PROBLEM STATEMENT: Write out the entries below once more, exactly.

Collected data:
◇ ◇ ◇ ◇

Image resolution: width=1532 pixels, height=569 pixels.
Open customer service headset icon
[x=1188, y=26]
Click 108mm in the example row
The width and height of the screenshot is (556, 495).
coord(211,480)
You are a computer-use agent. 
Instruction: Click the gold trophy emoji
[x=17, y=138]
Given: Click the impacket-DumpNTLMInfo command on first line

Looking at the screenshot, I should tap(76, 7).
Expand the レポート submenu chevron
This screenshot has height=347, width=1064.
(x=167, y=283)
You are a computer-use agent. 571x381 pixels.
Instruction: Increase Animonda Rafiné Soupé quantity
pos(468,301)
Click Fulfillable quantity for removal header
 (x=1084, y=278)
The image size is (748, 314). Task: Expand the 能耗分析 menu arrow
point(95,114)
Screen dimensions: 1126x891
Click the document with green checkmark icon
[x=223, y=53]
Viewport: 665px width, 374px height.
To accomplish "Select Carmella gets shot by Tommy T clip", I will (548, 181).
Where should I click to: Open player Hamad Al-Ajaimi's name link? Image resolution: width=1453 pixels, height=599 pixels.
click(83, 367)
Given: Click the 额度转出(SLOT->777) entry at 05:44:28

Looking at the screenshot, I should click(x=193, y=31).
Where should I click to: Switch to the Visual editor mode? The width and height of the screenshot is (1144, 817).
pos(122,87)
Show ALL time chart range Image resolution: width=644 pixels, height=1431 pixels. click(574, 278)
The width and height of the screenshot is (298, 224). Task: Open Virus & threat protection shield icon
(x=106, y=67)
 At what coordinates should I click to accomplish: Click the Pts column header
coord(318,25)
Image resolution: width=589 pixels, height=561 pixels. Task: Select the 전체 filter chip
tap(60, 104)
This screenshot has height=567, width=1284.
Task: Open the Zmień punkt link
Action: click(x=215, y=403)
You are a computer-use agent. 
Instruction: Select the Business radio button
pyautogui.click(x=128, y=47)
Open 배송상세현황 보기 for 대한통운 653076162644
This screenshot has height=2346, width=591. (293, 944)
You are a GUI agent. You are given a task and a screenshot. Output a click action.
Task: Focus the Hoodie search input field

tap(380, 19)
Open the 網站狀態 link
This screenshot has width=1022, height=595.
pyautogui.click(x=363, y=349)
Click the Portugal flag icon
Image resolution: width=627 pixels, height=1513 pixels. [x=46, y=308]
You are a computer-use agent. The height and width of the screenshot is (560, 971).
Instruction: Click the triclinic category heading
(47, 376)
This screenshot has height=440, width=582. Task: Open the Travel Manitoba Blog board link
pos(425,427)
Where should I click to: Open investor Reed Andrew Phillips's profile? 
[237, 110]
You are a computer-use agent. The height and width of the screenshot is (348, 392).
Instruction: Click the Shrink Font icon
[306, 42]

◇ ◇ ◇ ◇

ANSWER TO THE PROBLEM:
Image resolution: width=1532 pixels, height=569 pixels.
Open customer service headset icon
[x=1188, y=26]
Click 108mm in the example row
The width and height of the screenshot is (556, 495).
coord(211,480)
You are a computer-use agent. 
Instruction: Click the gold trophy emoji
[x=17, y=138]
Given: Click the impacket-DumpNTLMInfo command on first line

Looking at the screenshot, I should tap(76, 7).
Expand the レポート submenu chevron
This screenshot has height=347, width=1064.
(x=167, y=283)
You are a computer-use agent. 571x381 pixels.
Instruction: Increase Animonda Rafiné Soupé quantity
pos(468,301)
Click Fulfillable quantity for removal header
 (x=1084, y=278)
The image size is (748, 314). Task: Expand the 能耗分析 menu arrow
point(95,114)
Screen dimensions: 1126x891
Click the document with green checkmark icon
[x=223, y=53]
Viewport: 665px width, 374px height.
To accomplish "Select Carmella gets shot by Tommy T clip", I will (548, 181).
Where should I click to: Open player Hamad Al-Ajaimi's name link? Image resolution: width=1453 pixels, height=599 pixels.
click(83, 367)
Given: Click the 额度转出(SLOT->777) entry at 05:44:28

Looking at the screenshot, I should click(x=193, y=31).
Where should I click to: Switch to the Visual editor mode? The width and height of the screenshot is (1144, 817).
pos(122,87)
Show ALL time chart range Image resolution: width=644 pixels, height=1431 pixels. click(574, 278)
The width and height of the screenshot is (298, 224). Task: Open Virus & threat protection shield icon
(x=106, y=67)
 At what coordinates should I click to accomplish: Click the Pts column header
coord(318,25)
Image resolution: width=589 pixels, height=561 pixels. Task: Select the 전체 filter chip
tap(60, 104)
This screenshot has height=567, width=1284.
Task: Open the Zmień punkt link
Action: click(x=215, y=403)
You are a computer-use agent. 
Instruction: Select the Business radio button
pyautogui.click(x=128, y=47)
Open 배송상세현황 보기 for 대한통운 653076162644
This screenshot has height=2346, width=591. (293, 944)
You are a GUI agent. You are given a task and a screenshot. Output a click action.
Task: Focus the Hoodie search input field

tap(380, 19)
Open the 網站狀態 link
This screenshot has width=1022, height=595.
pyautogui.click(x=363, y=349)
Click the Portugal flag icon
Image resolution: width=627 pixels, height=1513 pixels. [x=46, y=308]
You are a computer-use agent. The height and width of the screenshot is (560, 971).
Instruction: Click the triclinic category heading
(47, 376)
This screenshot has height=440, width=582. Task: Open the Travel Manitoba Blog board link
pos(425,427)
Where should I click to: Open investor Reed Andrew Phillips's profile? 
[237, 110]
You are a computer-use agent. The height and width of the screenshot is (348, 392).
Instruction: Click the Shrink Font icon
[306, 42]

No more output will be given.